§ **CONSIGNES**:
A - Répondez à ces questions sur le texte consacré à la sélection des animaux d'élevage :
(i) Depuis quand la sélection des animaux domestiques a-t-elle été radicalement modifiée ?
(ii) Que ciblaient jusqu'ici les index ?
(iii) En quelle année l'enquête universitaire a-t-elle débuté, et sur quelle race portait-elle ?
B - Rédigez la suite du texte consacré à la sélection des animaux d'élevage, à partir de sa dernière phrase.

§ **TEXTE FOURNI**:
#####

Ce paysage a complètement changé au début de notre siècle. C’est une chose que l’on sait peu mais depuis le début des années 2010, la sélection des animaux domestiques a radicalement été modifiée. Grâce au décryptage de l’ADN, la génomique a succédé aux acquis de la statistique quantitative. Elle rend désormais envisageable le choix des jeunes femelles dès leur naissance en cherchant à répondre aux défis de plus en plus nombreux rencontrés par les élevages modernes. Alors que jusqu’ici, les index ciblaient la production de lait, les caractères fonctionnels et les caractères morphologiques, il est désormais possible – ou ce sera bientôt le cas – de caractériser l’absence de cornes, la fromageabilité du lait, les pathologies liées aux aplombs, une moindre émission de gaz à effet de serre, la résistance à la chaleur…

Tous les domaines de l’élevage semblent concernés par ces avancées : la santé des animaux et leur bien-être, leur adaptation à des environnements moins contrôlés et plus diversifiés, la réduction des impacts environnementaux, l’amélioration de la qualité sanitaire des produits alimentaires… Il serait désormais possible d’identifier, dès la naissance, le potentiel de l’animal et donc d’indiquer à l’éleveur quels animaux faire entrer dans le troupeau.

Concomitant à ce changement technique, l’interprétation française d’une législation européenne sur la libre concurrence a conduit à dissoudre les coopératives de sélection au profit d’entreprises privées qui vendent désormais les doses de sperme mais aussi les données issues du génotypage. Car pour caractériser les animaux il leur faut disposer d’une masse la plus importante possible de données issues des élevages. Les éleveurs deviennent ainsi à la fois consommateurs d’évaluations et de doses de sperme mais aussi fournisseurs de données. L’évaluation visuelle de l’animal – le pointage – reste pertinent non plus comme jugement de l’animal à sélectionner mais comme production de données dans un processus obscur de classement par des entreprises privées.

Pour suivre cette innovation, une enquête universitaire au long cours a débuté en 2014 sur la conduite de la race montbéliarde dans le massif jurassien. Mais alors que l’investigation devait porter sur les premières réalisations technico-scientifiques de la sélection assistée par marqueurs (la SAM), il a été observé qu’éleveurs et techniciens mélangent constamment, dans un désordre apparent, des calculs, des réflexions, des souvenirs, des affects…

Choisir une vache

Toutes ces dimensions sont visibles alors que les éleveurs entrent dans l’étable, sortent au pré pour apprécier les animaux en leur présence, ou se connectent au big data agricole et aux informations multiples auxquelles il donne accès via un écran. Les éleveurs s’alignent-ils sur les préconisations de ces outils numériques ? Une interpellation d’un conseiller technique suggère que la réponse à cette question n’est pas encore écrite :

« Ce qui fait ton plaisir, tes actes de décision… Ça doit pas être l’algorithme qui fasse tes décisions, qui te fasse garder ou pas une vache… Mais on n’en est pas loin, hein ? Et moi, je m’inscris en faux là-dessus… Il peut t’aider l’algorithme… Mais si c’est cette vache-là que t’aime bien… Parce que c’est elle qui emmène le troupeau au pâturage… Elle te fait un veau par an sans problème et elle ne tape pas quand tu la trais et que tu l’aimes vraiment… Ah, ben tu la gardes… »

#####

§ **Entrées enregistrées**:
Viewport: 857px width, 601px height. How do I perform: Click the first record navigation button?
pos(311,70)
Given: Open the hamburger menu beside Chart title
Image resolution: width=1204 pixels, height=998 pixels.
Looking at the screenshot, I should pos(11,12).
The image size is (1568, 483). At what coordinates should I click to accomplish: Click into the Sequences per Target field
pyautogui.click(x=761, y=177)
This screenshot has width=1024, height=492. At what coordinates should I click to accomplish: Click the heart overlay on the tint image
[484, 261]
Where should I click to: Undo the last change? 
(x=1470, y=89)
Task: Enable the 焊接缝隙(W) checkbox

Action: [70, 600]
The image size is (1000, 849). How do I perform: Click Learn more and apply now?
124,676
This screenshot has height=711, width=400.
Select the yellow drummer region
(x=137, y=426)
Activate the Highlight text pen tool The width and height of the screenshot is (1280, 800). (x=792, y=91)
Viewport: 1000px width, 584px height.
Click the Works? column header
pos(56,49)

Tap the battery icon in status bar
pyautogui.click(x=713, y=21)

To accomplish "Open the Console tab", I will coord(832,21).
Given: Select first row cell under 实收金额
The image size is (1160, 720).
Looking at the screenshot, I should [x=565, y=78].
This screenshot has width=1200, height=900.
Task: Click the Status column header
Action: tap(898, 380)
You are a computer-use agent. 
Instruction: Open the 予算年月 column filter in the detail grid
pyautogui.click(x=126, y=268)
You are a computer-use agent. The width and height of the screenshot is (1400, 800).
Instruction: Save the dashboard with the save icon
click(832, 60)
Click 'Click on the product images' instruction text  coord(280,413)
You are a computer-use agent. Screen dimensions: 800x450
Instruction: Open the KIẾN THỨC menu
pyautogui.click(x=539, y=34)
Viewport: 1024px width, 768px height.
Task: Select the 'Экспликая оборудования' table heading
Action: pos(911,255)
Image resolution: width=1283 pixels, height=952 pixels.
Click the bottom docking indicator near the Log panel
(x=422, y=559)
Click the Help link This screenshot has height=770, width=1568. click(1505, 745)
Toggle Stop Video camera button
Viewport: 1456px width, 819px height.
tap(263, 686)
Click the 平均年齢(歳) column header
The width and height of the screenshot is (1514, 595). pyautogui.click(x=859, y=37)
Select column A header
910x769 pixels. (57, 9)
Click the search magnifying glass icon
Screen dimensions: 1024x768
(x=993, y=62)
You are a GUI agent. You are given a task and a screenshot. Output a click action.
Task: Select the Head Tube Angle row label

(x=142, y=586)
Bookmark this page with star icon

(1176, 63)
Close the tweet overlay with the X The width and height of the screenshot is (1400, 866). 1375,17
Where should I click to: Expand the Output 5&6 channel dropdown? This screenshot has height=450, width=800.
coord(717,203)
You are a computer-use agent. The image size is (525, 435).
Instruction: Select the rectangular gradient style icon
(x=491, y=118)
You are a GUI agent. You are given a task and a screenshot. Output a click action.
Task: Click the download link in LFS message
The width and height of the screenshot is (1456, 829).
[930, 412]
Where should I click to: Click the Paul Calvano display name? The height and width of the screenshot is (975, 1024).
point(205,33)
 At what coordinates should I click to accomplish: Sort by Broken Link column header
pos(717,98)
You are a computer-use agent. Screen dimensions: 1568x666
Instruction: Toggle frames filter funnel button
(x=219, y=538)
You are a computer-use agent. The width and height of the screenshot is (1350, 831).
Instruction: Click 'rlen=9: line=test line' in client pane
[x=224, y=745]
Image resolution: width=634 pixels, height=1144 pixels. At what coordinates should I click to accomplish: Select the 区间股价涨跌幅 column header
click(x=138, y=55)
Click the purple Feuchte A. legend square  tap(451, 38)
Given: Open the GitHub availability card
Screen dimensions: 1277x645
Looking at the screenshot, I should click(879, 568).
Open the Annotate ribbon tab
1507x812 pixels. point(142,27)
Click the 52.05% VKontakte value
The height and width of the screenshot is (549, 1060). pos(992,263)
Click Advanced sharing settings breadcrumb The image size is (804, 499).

#####

§ **RÉPONSES PAR CONSIGNE**:
A -
(i) Depuis le début des années 2010.
(ii) La production de lait, les caractères fonctionnels et les caractères morphologiques.
(iii) En 2014, sur la race montbéliarde dans le massif jurassien.

B -
Car la sélection reste avant tout une affaire individuelle menée par chaque éleveur pour garder la vache « qui va ». À la recherche de la « toute bonne » ou de la « toute belle », ils poursuivent avec obstination des images de vaches qu’ils ont dans la tête.

Car l’élevage est un métier au cœur duquel il y a plusieurs manières de faire et d’exceller et dans chaque troupeau, il y a divers profils d’animaux qu’on peut valoriser ou non. Il y a bien sûr la meneuse, les indépendantes ou les amicales. Il y a celles dont les lignées sont connues et « qui font partie de la famille » humaine et animale. Celles qui ne font pas parler d’elles, qui marchent bien pour aller au pré et sont capables de s’adapter aux ressources disponibles, aux aléas de la pousse de l’herbe. Pour les prairies rocailleuses du Haut-Jura, il faut des pattes solides et un large museau pour brouter. Bien sûr, il y a aussi celles dont la robe et les formes sont conformes à l’idéal de la race.

À travers la sélection que mènent les éleveurs, le fonctionnel (la bonne vache) et l’esthétique (la belle vache) ne peuvent être dissociés, ils sont au cœur de l’émotion que procure un animal avec lequel travailler : « Bon, il y en a qui se rapprochent toujours du standard “montbéliarde”, bonne mamelle, bon corps, etc. Mais après, les vaches, c’est comme les gens… C’est pas parce qu’elles ont un défaut qu’elles ne sont pas bonnes… », juge ainsi un éleveur.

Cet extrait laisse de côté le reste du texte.